**Work request**
From the entries below, output the line with "Image resolution: width=606" and each following line up to and including the line with "Click the Properties", exactly as written.

**Records for this task**
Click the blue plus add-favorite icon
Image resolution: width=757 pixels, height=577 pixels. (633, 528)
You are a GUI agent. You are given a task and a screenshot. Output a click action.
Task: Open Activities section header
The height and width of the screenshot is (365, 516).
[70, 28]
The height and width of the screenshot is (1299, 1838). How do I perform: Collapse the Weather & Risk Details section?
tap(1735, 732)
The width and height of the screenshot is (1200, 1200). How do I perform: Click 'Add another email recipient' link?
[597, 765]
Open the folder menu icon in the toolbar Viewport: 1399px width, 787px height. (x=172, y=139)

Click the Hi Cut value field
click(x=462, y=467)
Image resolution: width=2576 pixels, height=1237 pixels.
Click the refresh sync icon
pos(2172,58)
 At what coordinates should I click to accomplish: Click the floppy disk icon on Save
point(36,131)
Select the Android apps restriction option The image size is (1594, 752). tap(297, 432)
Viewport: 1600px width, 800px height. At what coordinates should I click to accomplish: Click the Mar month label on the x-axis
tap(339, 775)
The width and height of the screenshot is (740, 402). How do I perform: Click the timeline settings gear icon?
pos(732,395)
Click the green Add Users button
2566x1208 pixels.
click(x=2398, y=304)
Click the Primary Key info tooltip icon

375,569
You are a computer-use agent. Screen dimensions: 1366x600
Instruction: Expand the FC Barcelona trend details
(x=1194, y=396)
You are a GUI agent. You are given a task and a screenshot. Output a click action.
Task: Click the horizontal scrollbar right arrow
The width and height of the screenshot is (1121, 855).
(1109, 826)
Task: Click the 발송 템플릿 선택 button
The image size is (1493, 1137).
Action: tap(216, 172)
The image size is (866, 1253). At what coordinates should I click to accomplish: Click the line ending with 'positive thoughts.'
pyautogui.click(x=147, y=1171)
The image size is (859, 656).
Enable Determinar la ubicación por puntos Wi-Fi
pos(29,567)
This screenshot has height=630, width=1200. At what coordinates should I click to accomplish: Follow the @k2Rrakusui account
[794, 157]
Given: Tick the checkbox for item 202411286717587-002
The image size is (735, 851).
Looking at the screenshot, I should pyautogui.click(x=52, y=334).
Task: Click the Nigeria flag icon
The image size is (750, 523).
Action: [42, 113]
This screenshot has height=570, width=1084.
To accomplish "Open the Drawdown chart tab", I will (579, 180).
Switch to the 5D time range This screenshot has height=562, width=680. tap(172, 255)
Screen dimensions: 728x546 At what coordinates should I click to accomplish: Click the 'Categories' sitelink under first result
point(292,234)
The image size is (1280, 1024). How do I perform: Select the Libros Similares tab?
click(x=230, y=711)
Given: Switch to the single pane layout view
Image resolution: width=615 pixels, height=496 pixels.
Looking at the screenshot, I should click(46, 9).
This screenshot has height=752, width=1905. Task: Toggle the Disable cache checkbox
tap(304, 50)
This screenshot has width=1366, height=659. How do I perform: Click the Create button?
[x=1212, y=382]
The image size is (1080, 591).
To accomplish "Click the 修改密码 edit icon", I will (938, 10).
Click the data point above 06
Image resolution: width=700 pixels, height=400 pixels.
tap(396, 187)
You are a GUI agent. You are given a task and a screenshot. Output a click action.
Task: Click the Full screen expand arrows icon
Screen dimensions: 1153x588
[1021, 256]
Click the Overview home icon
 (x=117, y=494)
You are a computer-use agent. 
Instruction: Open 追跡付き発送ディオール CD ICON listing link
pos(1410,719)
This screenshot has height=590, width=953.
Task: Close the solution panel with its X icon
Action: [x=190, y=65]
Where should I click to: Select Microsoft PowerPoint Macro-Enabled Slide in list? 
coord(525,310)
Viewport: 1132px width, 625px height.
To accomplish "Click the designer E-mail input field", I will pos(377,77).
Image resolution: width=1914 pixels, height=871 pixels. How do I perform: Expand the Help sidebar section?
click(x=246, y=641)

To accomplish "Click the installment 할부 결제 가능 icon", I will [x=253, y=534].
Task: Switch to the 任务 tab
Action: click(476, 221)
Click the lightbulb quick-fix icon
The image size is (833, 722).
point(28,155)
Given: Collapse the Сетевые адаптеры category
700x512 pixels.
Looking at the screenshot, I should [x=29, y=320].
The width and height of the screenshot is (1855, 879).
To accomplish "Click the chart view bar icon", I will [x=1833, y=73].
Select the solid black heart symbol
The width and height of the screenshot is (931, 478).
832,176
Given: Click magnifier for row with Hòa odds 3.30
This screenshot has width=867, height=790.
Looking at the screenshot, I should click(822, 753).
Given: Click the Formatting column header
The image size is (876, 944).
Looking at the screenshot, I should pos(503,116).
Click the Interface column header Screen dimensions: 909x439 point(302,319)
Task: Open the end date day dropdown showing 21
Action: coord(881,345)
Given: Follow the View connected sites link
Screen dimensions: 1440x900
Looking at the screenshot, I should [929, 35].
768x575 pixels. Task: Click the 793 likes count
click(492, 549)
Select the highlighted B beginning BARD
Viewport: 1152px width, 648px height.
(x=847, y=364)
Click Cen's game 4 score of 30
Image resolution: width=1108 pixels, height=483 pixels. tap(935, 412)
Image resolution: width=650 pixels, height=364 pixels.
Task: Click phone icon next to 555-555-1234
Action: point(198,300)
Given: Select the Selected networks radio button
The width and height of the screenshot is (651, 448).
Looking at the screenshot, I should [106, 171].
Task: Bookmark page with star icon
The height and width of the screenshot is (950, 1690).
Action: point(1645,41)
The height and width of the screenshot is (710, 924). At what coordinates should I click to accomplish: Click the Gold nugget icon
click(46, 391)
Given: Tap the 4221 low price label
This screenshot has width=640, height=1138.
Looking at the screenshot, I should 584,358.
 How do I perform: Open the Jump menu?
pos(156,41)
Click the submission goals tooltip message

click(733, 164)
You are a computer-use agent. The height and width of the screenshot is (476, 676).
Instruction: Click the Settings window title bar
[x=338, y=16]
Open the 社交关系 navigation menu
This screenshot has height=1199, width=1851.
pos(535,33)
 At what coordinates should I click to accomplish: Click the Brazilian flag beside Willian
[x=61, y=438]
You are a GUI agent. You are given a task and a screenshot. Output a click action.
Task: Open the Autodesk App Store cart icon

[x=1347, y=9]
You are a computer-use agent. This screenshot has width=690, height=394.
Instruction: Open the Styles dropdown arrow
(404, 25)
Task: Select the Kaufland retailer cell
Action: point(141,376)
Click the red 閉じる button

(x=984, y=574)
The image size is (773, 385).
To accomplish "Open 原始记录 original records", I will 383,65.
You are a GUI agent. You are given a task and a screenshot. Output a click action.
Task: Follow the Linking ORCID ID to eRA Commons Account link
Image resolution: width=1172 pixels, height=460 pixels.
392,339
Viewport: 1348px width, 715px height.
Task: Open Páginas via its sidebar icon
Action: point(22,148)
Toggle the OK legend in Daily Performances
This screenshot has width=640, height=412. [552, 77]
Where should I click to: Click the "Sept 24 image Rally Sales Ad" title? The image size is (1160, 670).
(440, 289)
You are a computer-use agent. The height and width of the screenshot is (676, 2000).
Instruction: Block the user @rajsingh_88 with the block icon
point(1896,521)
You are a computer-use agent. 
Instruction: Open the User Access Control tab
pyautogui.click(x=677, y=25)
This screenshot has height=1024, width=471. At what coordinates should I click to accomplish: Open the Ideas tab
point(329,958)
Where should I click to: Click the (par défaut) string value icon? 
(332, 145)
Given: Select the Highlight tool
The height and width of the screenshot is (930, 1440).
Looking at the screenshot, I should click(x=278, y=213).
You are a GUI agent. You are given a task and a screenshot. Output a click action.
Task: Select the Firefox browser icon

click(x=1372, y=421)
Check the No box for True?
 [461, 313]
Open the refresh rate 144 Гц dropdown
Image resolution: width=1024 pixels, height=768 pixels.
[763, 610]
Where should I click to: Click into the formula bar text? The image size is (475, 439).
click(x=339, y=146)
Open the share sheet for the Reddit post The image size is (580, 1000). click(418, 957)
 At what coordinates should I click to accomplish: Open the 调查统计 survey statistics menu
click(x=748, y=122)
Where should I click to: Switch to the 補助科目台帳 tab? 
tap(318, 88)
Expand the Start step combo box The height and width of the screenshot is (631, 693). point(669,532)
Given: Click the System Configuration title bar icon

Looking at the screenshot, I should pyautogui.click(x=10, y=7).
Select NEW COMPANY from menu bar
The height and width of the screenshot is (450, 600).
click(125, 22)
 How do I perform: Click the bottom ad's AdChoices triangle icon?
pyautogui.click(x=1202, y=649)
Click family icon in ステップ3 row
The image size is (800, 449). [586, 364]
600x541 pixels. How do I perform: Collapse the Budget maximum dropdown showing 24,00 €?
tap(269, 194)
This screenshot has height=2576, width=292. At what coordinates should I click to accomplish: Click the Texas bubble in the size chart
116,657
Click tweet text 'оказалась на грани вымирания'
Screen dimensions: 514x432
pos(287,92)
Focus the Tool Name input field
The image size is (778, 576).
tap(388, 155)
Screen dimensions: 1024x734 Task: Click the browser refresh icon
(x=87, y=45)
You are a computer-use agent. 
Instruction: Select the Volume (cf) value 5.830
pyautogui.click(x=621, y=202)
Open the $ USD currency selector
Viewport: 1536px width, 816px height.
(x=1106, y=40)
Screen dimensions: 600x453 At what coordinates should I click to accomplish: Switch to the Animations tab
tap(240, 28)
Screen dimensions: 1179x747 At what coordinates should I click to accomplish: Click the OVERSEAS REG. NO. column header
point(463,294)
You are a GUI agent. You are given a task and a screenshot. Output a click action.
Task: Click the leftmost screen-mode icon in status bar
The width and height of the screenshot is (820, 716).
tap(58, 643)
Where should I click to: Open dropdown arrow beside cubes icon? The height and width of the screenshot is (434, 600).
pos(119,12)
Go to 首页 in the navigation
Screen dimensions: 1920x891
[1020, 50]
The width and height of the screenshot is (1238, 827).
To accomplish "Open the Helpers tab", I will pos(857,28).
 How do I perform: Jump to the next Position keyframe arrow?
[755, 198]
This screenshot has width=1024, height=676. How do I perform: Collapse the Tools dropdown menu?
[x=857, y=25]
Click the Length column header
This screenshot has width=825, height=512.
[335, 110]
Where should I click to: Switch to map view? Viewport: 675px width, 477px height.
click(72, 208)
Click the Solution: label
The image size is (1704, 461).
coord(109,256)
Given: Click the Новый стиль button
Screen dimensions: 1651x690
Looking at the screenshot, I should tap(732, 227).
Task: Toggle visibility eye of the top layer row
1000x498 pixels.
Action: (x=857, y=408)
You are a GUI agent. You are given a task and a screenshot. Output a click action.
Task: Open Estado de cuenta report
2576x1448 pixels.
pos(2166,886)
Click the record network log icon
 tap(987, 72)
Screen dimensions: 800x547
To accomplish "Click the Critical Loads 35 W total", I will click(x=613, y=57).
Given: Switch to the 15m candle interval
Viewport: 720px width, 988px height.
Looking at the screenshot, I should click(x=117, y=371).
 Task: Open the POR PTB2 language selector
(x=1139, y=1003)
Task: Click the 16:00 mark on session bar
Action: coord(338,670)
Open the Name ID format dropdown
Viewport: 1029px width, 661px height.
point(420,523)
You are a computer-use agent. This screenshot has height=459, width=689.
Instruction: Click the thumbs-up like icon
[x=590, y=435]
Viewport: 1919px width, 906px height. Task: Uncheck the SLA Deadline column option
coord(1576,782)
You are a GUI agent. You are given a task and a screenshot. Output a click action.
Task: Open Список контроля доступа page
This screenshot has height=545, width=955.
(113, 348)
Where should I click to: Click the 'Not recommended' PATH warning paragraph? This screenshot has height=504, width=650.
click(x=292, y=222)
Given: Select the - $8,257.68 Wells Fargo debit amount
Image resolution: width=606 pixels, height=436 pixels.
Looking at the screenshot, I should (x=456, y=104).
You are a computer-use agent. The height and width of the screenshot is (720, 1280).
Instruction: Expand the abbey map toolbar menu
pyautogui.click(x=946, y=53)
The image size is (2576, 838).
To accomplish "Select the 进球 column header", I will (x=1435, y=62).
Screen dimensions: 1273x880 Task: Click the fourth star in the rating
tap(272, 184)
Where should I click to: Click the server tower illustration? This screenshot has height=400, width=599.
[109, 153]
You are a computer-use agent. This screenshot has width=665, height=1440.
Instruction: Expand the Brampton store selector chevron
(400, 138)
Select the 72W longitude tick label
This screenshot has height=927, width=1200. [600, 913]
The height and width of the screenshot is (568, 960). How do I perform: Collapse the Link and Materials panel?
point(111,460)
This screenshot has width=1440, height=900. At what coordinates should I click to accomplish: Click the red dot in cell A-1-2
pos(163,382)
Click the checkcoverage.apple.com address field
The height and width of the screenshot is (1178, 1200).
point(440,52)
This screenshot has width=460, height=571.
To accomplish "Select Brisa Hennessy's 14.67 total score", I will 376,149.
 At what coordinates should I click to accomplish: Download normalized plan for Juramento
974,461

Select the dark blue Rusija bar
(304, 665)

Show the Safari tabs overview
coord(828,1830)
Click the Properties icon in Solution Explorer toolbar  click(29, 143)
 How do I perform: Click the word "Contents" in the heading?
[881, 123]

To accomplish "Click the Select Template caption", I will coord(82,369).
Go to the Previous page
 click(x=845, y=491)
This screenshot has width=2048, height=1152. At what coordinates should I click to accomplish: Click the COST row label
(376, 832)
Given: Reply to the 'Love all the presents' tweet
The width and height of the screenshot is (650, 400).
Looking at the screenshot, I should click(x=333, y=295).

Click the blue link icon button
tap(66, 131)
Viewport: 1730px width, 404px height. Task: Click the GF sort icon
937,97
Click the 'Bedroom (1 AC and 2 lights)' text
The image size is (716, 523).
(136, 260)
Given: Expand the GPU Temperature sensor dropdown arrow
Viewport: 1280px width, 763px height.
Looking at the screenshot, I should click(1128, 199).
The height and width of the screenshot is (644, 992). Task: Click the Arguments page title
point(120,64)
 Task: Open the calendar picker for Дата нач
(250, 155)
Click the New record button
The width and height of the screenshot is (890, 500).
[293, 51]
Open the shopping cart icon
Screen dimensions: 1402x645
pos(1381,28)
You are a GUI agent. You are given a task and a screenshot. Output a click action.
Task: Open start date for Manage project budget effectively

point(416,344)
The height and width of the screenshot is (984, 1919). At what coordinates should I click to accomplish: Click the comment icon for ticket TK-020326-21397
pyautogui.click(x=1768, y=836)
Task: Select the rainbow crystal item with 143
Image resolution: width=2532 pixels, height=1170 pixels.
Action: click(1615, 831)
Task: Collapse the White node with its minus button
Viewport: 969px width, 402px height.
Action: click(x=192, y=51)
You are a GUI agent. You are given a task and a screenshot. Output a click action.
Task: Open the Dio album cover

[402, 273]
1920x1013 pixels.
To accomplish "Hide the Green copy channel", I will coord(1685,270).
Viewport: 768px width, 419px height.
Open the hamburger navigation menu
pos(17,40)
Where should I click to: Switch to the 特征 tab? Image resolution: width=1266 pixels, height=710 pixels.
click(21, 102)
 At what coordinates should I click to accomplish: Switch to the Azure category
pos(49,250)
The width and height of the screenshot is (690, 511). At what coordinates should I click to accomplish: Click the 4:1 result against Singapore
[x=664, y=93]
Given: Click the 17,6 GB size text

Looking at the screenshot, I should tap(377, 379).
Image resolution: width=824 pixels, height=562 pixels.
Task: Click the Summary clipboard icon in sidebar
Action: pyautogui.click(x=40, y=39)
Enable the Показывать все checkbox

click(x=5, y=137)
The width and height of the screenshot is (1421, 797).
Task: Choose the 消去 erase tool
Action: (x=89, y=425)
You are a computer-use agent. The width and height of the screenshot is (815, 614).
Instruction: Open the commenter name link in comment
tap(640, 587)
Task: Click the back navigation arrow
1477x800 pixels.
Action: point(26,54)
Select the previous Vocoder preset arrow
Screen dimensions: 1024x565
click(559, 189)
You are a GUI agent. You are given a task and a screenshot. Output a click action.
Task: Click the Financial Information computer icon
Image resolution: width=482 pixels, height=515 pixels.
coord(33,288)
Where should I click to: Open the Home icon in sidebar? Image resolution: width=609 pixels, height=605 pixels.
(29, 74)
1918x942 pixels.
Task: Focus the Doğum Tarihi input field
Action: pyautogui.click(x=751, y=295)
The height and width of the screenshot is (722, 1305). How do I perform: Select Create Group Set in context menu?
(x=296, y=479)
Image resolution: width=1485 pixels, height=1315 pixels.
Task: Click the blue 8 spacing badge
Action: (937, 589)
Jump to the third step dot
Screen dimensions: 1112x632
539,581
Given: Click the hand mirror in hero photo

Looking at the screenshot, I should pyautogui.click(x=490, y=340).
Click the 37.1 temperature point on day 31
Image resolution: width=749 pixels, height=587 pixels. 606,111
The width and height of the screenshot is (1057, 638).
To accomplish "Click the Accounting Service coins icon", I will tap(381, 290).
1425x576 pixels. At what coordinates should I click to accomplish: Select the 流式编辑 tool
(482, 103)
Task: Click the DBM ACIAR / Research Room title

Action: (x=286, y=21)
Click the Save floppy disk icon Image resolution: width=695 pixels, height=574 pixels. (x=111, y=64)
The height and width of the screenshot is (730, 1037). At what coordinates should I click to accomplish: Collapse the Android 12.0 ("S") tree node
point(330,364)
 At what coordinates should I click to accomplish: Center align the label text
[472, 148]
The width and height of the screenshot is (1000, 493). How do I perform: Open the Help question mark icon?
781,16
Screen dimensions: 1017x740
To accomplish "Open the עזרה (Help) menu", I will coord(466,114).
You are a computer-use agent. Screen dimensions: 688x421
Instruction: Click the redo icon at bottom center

**Answer to the exercise**
Image resolution: width=606 pixels, height=436 pixels.
Looking at the screenshot, I should (x=456, y=104).
You are a computer-use agent. The height and width of the screenshot is (720, 1280).
Instruction: Expand the abbey map toolbar menu
pyautogui.click(x=946, y=53)
The image size is (2576, 838).
To accomplish "Select the 进球 column header", I will (x=1435, y=62).
Screen dimensions: 1273x880 Task: Click the fourth star in the rating
tap(272, 184)
Where should I click to: Click the server tower illustration? This screenshot has height=400, width=599.
[109, 153]
You are a computer-use agent. This screenshot has width=665, height=1440.
Instruction: Expand the Brampton store selector chevron
(400, 138)
Select the 72W longitude tick label
This screenshot has height=927, width=1200. [600, 913]
The height and width of the screenshot is (568, 960). How do I perform: Collapse the Link and Materials panel?
point(111,460)
This screenshot has width=1440, height=900. At what coordinates should I click to accomplish: Click the red dot in cell A-1-2
pos(163,382)
Click the checkcoverage.apple.com address field
The height and width of the screenshot is (1178, 1200).
point(440,52)
This screenshot has width=460, height=571.
To accomplish "Select Brisa Hennessy's 14.67 total score", I will 376,149.
 At what coordinates should I click to accomplish: Download normalized plan for Juramento
974,461

Select the dark blue Rusija bar
(304, 665)

Show the Safari tabs overview
coord(828,1830)
Click the Properties icon in Solution Explorer toolbar  click(29, 143)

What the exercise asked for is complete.